Ive been thinking a lot about who I am outside of M.E and the advocacy that having M.E has led me to.
There’s been such a lot going on in my head. But the over-riding feeling is that I am tired of this life, with M.E.; of having to live with M.E.
The constant analysis of every little thing. Having to weigh everything up. The freedom others have to forget about the accommodations I need, the careless way they can ‘afford’, or think they can afford, to navigate a pandemic…it takes its toll.
So my ‘homework’ has been to rediscover who Anna is; aside from M.E. and the constant analysis, and the advocacy.
That’s been hard, because I truly feel M.E. impacts my personality (it dilutes it), my tastes, my likes and dislikes, my hobbies, interests, etc, but I have been trying to rediscover myself anyway. So much of who I see myself as, has been swallowed by M.E. and all that comes with it.
Trying to separate myself from my awareness raising stuff has been a good thing really; to be more than just Blue Sunday or blogging. Particularly with Blue Sunday, there are times when I have felt more of a service than a (poorly) person to some people.

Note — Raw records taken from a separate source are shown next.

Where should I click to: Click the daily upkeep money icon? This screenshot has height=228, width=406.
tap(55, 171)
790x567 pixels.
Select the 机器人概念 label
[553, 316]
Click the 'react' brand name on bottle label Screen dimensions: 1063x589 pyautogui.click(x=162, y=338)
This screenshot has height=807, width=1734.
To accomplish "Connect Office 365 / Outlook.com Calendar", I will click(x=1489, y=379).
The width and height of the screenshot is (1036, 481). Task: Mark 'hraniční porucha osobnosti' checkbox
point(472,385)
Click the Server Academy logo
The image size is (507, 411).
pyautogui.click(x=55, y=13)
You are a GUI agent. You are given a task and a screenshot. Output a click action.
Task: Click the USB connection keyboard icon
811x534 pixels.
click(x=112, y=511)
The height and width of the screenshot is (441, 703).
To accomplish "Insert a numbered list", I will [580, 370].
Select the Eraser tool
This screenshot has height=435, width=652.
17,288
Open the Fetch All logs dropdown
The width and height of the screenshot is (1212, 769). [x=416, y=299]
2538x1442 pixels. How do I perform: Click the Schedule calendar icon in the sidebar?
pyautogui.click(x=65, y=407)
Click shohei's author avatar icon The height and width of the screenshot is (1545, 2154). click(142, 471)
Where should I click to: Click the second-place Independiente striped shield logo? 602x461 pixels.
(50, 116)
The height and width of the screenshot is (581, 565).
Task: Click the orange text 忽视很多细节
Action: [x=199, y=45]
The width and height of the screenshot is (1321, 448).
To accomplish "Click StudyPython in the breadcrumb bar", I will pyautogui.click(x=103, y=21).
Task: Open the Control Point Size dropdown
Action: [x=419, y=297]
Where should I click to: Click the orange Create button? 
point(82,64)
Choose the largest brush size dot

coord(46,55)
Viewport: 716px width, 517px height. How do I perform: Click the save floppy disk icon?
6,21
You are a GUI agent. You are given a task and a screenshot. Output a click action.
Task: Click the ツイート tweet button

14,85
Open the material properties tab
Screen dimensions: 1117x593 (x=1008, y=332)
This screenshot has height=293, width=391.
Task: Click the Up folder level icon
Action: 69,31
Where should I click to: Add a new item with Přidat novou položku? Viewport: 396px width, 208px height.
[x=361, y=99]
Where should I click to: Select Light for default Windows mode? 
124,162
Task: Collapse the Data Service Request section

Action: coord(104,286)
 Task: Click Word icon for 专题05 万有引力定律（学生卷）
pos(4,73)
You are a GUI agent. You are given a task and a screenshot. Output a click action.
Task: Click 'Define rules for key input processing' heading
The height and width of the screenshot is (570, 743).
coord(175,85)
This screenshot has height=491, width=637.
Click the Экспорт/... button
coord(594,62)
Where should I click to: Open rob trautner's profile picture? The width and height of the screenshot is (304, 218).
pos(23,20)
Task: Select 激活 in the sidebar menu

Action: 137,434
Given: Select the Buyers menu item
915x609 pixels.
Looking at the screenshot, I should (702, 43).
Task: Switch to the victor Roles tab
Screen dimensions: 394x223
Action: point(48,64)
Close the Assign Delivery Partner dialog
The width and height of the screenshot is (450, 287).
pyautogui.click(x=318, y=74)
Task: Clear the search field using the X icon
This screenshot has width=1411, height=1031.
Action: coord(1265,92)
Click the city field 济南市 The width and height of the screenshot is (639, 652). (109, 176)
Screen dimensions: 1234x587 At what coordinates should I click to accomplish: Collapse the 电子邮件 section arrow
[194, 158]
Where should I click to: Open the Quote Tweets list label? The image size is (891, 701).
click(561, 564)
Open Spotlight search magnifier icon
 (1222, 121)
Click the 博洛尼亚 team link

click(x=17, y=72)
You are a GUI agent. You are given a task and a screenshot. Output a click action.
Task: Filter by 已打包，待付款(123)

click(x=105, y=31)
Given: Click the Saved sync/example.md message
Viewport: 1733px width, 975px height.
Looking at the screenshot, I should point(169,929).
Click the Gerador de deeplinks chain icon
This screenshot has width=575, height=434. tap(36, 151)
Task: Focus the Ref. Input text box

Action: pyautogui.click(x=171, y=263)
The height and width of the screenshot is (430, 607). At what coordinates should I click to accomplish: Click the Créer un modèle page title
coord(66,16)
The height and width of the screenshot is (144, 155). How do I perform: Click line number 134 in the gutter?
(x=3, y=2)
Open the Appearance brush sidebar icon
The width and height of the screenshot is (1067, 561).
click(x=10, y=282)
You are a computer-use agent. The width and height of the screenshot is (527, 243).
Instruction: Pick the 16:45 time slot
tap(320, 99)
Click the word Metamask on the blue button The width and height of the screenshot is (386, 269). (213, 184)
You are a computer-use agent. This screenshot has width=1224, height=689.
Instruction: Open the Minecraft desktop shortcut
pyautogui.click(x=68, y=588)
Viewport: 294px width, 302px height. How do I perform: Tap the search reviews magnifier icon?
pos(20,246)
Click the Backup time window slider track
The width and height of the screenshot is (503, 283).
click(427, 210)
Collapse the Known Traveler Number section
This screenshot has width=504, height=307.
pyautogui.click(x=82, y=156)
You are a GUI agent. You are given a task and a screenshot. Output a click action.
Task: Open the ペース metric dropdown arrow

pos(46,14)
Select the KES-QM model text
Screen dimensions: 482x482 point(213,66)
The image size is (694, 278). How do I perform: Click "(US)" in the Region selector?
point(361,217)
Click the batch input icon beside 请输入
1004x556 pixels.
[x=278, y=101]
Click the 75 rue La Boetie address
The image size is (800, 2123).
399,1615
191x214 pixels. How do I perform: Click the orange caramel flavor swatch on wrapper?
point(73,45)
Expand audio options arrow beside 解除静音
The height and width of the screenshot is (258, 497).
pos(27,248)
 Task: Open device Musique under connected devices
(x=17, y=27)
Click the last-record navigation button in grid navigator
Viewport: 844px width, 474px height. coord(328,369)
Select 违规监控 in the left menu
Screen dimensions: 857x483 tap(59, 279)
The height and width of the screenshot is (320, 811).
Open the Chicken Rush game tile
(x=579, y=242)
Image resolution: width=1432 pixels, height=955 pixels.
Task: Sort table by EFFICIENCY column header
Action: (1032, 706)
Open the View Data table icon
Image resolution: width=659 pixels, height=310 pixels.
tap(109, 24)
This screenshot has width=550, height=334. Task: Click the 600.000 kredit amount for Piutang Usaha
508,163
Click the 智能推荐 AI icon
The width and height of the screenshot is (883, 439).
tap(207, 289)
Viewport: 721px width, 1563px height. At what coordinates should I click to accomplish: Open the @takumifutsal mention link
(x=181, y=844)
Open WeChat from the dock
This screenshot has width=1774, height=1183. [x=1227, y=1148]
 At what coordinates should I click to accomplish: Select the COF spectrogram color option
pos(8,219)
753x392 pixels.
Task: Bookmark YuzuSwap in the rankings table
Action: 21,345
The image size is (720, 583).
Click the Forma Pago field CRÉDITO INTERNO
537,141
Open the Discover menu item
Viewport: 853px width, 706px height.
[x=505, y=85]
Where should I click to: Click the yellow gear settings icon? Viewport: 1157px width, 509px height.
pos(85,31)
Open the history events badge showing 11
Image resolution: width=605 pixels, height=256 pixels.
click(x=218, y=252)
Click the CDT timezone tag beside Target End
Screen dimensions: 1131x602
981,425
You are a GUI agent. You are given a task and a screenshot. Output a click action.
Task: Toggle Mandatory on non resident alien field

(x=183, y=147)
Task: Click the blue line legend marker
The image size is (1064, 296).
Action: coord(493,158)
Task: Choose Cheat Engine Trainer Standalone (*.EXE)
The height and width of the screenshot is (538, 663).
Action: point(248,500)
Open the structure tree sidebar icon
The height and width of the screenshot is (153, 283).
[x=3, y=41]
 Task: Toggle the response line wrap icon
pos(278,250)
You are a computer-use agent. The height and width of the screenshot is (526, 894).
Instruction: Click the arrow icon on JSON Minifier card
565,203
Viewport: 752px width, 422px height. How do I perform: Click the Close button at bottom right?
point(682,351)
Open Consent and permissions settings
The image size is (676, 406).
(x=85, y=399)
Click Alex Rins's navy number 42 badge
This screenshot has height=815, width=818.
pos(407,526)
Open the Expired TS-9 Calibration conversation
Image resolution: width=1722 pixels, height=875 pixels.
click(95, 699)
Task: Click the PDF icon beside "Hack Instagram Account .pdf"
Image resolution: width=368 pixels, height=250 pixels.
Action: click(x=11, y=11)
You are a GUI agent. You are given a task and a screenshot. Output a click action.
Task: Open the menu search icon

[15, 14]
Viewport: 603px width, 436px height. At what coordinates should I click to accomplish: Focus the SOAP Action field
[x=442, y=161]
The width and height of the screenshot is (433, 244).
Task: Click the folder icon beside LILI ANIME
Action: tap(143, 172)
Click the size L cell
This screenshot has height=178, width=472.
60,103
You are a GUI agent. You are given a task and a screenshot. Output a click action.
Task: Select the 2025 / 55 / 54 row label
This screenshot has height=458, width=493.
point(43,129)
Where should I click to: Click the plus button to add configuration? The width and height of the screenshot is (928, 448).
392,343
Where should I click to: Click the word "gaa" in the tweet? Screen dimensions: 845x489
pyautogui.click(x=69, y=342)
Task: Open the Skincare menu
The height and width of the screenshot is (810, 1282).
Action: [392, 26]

But then I started to hear from people who want to share their plans for Blue Sunday 2024 and it has flipped this whole thing on its head.
It’s a very good thing to be the Anna who created Blue Sunday. To have had a tiny ‘snowball’ of an idea, that continues to gather pace and be the catalyst for other people’s own ideas.
Because of the simple nature of a virtual event, people have been shown that they are absolutely allowed and encouraged to mould things like fundraising events around their own needs. The pandemic wasn’t what started that off for us; we’d been doing it for years and years.
The next time I feel lost within my own identity I’m going to remind myself that it’s totally okay to be Anna with M.E.* because it’s Anna with M.E. who facilitated the raising of over £100,000, and even more importantly included many isolated and forgotten about people along the way.
It’s okay to be this version of Anna.

*I know I am more than this version, but I had been viewing this version in a negative light, when maybe it isn’t.